Speaker
Description
Background: Necrotizing Enterocolitis (NEC) is a serious gastrointestinal disease primarily affecting preterm neonates. Despite improvements in neonatal care, NEC continues to contribute significantly to neonatal mortality, particularly in low-resource settings. In Ethiopia, reported NEC-related mortality rates vary widely, from 45% to 89%, reflecting both the severity of the disease and inconsistencies in existing evidence. Moreover, little is known about the predictors of NEC-related mortality in the local context. This underscores the need for a locally derived predictive model to support early risk stratification and guide clinical decision-making, with the ultimate goal of improving survival outcomes among affected neonates.

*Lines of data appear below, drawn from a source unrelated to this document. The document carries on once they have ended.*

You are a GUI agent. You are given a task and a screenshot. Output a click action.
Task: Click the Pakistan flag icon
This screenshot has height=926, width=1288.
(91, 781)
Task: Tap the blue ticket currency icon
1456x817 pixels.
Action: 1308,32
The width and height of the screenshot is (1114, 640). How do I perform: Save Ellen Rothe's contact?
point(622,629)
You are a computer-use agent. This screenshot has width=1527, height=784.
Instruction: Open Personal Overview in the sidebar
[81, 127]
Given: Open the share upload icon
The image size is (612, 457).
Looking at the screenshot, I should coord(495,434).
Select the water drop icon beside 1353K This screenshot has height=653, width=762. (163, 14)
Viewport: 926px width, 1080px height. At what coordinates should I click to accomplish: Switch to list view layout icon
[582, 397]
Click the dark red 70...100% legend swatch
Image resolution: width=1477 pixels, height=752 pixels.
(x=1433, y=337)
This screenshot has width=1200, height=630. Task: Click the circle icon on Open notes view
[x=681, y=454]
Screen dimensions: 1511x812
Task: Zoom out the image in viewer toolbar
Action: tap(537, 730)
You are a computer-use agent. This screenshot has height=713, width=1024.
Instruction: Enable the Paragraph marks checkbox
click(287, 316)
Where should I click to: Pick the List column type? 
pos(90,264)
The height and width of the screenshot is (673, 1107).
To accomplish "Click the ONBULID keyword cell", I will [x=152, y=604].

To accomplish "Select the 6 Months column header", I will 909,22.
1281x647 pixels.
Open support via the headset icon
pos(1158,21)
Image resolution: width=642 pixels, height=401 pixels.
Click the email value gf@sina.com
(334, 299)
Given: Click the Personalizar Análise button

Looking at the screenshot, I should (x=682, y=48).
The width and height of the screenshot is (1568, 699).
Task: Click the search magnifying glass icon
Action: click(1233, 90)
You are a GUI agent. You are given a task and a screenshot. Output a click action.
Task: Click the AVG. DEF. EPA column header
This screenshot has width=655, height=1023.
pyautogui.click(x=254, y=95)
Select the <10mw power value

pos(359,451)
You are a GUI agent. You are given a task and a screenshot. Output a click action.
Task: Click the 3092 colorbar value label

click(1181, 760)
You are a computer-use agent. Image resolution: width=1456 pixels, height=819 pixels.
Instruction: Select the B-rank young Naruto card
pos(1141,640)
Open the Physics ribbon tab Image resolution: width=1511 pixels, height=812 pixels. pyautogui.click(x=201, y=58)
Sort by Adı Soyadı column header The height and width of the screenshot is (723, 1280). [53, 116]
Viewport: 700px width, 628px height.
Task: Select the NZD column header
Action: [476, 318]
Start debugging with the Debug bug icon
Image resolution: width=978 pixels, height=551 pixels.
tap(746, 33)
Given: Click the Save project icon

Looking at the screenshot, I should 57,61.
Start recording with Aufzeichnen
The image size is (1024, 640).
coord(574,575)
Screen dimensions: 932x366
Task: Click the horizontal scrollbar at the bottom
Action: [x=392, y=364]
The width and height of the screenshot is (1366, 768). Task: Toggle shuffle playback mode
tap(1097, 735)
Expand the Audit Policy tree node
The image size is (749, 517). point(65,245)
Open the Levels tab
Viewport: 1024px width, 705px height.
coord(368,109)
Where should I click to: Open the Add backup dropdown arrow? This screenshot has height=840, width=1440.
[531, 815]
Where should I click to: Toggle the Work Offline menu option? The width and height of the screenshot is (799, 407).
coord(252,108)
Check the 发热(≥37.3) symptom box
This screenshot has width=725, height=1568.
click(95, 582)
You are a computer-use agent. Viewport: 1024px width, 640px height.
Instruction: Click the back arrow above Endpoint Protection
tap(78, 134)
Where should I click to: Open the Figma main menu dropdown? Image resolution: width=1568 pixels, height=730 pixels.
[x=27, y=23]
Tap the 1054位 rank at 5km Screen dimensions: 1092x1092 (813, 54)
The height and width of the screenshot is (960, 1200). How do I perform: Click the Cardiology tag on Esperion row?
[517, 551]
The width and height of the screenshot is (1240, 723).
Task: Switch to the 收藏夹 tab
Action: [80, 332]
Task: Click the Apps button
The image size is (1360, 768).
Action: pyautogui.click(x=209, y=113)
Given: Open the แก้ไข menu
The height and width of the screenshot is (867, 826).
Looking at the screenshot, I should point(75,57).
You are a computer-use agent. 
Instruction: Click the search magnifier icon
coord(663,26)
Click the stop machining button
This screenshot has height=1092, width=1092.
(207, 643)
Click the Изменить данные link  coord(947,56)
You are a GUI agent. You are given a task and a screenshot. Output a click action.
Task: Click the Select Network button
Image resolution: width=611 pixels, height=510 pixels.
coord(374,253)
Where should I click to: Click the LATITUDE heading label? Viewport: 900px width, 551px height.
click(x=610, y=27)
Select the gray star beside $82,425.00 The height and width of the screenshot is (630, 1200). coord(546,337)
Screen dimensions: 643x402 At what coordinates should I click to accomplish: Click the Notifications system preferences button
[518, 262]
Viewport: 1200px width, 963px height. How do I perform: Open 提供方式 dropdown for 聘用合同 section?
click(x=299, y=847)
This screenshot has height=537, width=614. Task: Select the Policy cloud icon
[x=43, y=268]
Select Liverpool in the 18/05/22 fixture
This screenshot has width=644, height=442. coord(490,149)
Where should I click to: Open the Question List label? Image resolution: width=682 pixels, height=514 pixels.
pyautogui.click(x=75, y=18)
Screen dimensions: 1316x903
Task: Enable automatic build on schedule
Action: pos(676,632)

Methods: A prospective cohort study was conducted among 251 neonates hospitalized with Necrotizing Enterocolitis at Felege-Hiwot Comprehensive Specialized Hospital (FHCSH) and Tibebe Ghion comprehensive Specialized Hospital (TGSH) . Data were analyized using R version 4.4.2 software. A multivariable analysis was performed to identify predictors of mortality, and a simplified nomogram was developed to enhance clinical applicability. Model performance was evaluated using the area under the receiver operating characteristic curve (AUC) and calibration plot. Bootstrapping was used to validate all accuracy measures. A decision curve analysis was used to evaluate the clinical and public health utility of our model.
Results: NEC mortality rate was 51% (95% CI: 45.00-57.34). outborn delivery, lower gestational age, disease onset ≤3 days, delayed first feeding beyond 48 hours of postnatal age, abdominal wall erythema, stage III NEC, severe thrombocytopenia, clinical deterioration within 48 hours of diagnosis, and hospital-acquired infection were Key predictors remained in the reduced model. The AUC of the original model was 0.965 (95% CI: 0.943, 0.982), whereas the nomogram model produced prediction accuracy of an AUC of 0.959 (95% CI: 0.942, 0.982). Our decision curve analysis for the model provides a higher net benefit across ranges of threshold probabilities.
Conclusions: Our model has excellent discrimination and calibration performance. Similarly, the nomogram model has excellent discrimination and calibration ability with an insignificant loss of accuracy from the original. The models can have the potential to improve care and treatment outcomes in the clinical settings.